Friday 5: SciOnline Art Show Entries

If you follow me on Facebook, you may have seen my note earlier this week mentioning that I’d submitted photos for consideration for inclusion in the Science OnlineScience Art show (because I’m attending SciOnline next week – woooooooo!!!!), all photos that depict insect behaviors.  You’ve seen several of these before, but I’m going to present them all here together, and tell you a little bit about the behaviors that they represent.  I only included one terrestrial insect in the bunch:

Leave Me Alone

Pipevine swallowtail caterpillar, Battis philenor

Pipevine swallowtail caterpillar, Battis philenor

I’ve posted this one before, but this is the larva of the pipevine swallowtail, Battis philenor, a huge and beautiful swallowtail butterfly that feeds on (wait for it!) pipevine plants as a larva.  I poked this caterpillar just before I snapped this shot so that the yellow bits above its head would become visible.  Those little horns are the osmeteria, little knobs coated in stinky fluids that some caterpillars use to deter predators.  They’re spectacular in this species!  You can’t beat that yellow against the purple-black larva.

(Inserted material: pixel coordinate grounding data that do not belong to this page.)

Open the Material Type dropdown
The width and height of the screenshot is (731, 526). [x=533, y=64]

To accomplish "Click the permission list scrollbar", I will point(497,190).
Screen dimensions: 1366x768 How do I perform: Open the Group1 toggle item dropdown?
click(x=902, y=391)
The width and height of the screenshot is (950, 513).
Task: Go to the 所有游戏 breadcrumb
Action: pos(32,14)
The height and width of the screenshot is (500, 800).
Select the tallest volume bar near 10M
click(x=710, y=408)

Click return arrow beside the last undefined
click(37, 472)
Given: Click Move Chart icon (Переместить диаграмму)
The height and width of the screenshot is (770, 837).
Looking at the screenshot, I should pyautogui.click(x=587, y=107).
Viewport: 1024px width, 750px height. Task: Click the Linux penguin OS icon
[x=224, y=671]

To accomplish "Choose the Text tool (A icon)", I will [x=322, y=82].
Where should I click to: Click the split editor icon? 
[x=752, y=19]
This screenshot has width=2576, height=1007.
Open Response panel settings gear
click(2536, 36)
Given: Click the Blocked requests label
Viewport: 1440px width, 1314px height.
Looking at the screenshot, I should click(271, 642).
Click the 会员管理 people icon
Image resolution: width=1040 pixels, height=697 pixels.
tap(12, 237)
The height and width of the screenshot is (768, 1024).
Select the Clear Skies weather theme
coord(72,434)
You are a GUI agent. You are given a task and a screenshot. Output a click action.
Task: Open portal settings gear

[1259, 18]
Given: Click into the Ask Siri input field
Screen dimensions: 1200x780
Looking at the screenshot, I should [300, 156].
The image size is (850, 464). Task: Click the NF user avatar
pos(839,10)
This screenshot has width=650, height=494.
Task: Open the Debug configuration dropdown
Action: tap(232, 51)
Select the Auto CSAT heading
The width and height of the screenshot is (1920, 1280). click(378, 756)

The rest of my entries were aquatic insects.  First up, another shot I’ve posted before:

Giant Water Bugs Hatching

Giant water bug, Lethocerus medius

Giant water bug, Lethocerus medius

This species of giant water bug, Lethocerus medius, tends to hatch at night so until the evening of this hatch, I hadn’t ever actually seen the process.  I was in the lab working on some research close to midnight when I looked over and saw all the “lids” of the eggs I was working with pop up – all at one time.  The bugs spent the next 45 minutes or so wiggling out of the eggs, doing everything in near synchrony.  Shortly after I snapped this shot, the bugs all tipped forward and row after row of tiny, new giant water bugs suddenly dropped into my hands, and then into the water.  It was one of the most wonderful things I’ve ever experienced – and I’m so happy I had my camera handy so I could document it!

SCUBA Beetle

Predaceous diving beetle, Thermonectus nigrofasciatus

Predaceous diving beetle, Thermonectus nigrofasciatus

This is one of my favorite aquatic beetles, the predaceous diving beetle Thermonectus nigrofasciatus.  It’s an awesome beetle for many reasons, but I like it in part because it uses a sort of SCUBA tank approach for breathing underwater.  The beetle swims to the surface (and these are powerful, graceful swimmers, unlike my next few entries!) and gathers an air bubble that it stores under its wings.  Then the beetle can swim around underwater, sit at the bottom and relax, eat, find mates – anything! – while breathing the oxygen in the bubble.  Once the air runs out, it needs to return to the surface to get more.  This big, beautiful girl was resting after an energetic swim about the container.  The sort of shimmery sheen on her body is a thin coating of air that surrounds most of her body.  Isn’t she beautiful?!  (And if you want to know how I know this is a girl, I direct you to my post Aquatic Insects that Suck for more information.)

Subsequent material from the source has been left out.